Do you continue Androgen Deprivation Therapy (ADT) when taking Lutetium-177 (LU-177) for metastatic castration-resistant prostate cancer?

Continuing ADT During Lutetium-177 PSMA Therapy for Metastatic Castration-Resistant Prostate Cancer

Yes, androgen deprivation therapy (ADT) should absolutely be continued when taking Lutetium-177 (Lu-177) PSMA therapy for metastatic castration-resistant prostate cancer. This recommendation is strongly supported by clinical guidelines and research evidence.

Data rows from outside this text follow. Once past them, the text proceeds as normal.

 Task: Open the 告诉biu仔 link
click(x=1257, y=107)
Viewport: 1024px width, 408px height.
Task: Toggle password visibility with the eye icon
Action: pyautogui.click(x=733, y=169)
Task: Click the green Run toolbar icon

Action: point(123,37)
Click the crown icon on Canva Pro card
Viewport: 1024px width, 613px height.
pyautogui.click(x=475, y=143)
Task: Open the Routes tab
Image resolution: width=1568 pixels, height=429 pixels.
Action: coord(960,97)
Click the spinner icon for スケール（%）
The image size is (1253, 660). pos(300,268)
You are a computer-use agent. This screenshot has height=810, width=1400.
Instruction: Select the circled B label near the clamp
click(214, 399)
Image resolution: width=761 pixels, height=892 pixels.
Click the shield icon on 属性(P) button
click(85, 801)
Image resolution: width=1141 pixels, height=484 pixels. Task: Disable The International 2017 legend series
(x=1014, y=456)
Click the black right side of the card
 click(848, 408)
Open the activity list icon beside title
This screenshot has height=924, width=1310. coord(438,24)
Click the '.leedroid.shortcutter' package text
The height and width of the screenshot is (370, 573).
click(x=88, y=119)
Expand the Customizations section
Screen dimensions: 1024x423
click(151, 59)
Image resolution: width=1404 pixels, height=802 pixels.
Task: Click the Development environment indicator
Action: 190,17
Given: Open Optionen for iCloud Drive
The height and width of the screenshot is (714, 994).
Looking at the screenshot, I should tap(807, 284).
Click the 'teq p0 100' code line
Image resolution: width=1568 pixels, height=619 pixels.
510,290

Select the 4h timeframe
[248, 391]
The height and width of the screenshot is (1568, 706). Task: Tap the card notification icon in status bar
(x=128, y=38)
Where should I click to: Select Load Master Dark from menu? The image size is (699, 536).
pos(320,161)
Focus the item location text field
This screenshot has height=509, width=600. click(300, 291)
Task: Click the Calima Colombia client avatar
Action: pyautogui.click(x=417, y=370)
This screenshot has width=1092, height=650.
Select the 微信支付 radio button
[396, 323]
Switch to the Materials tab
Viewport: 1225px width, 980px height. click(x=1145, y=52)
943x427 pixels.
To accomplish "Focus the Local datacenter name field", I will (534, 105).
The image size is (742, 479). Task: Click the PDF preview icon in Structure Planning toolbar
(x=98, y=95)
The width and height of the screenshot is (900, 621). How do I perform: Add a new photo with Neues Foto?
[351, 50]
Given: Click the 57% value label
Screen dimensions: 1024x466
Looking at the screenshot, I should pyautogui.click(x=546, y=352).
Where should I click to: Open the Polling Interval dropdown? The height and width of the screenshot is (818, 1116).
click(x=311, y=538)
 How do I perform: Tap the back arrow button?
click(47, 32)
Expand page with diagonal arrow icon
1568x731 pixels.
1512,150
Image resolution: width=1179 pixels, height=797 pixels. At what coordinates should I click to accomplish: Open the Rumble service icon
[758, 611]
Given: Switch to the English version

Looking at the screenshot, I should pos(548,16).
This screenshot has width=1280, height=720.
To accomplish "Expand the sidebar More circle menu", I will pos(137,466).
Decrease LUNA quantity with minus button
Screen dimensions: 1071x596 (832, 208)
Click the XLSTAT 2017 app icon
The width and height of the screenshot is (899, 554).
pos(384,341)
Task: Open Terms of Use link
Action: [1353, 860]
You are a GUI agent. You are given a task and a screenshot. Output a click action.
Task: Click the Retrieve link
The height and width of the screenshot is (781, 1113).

Rationale for Continuing ADT with Lu-177 PSMA Therapy

Guideline Recommendations

• The ESMO consensus guidelines explicitly state that "patients with CRPC should continue with life-long ADT" with the highest strength of recommendation (A) 1
• NCCN guidelines emphasize that "the androgen receptor remains active in patients whose prostate cancer has recurred during ADT (castration-recurrent prostate cancer); thus, ADT should be continued" 1
• The AUA guideline reinforces this approach by recommending continued ADT for all patients with castration-resistant prostate cancer 1

Biological Basis

• Even in castration-resistant disease, the androgen receptor remains active and continues to drive tumor growth
• Maintaining castrate testosterone levels (<50 ng/mL) is essential to prevent stimulation of remaining androgen-sensitive cancer cells
• Discontinuing ADT could lead to a testosterone flare that may accelerate disease progression

Evidence Supporting Combined Approach

Recent research demonstrates the benefits of combining Lu-177 PSMA with ongoing ADT:

• A 2024 study showed that combining Lu-177 PSMA-617 with androgen receptor pathway inhibitors significantly prolonged progression-free survival compared to Lu-177 PSMA-617 alone (11 vs. 5.6 months; HR 0.47; p<0.01) 2
• The pivotal VISION trial, which led to FDA approval of Lu-177 PSMA-617, included patients who maintained ADT throughout treatment, demonstrating improved overall survival (15.3 vs. 11.3 months) 3

Treatment Algorithm for mCRPC Patients Receiving Lu-177 PSMA

1. Continue baseline ADT (LHRH agonist/antagonist or surgical castration)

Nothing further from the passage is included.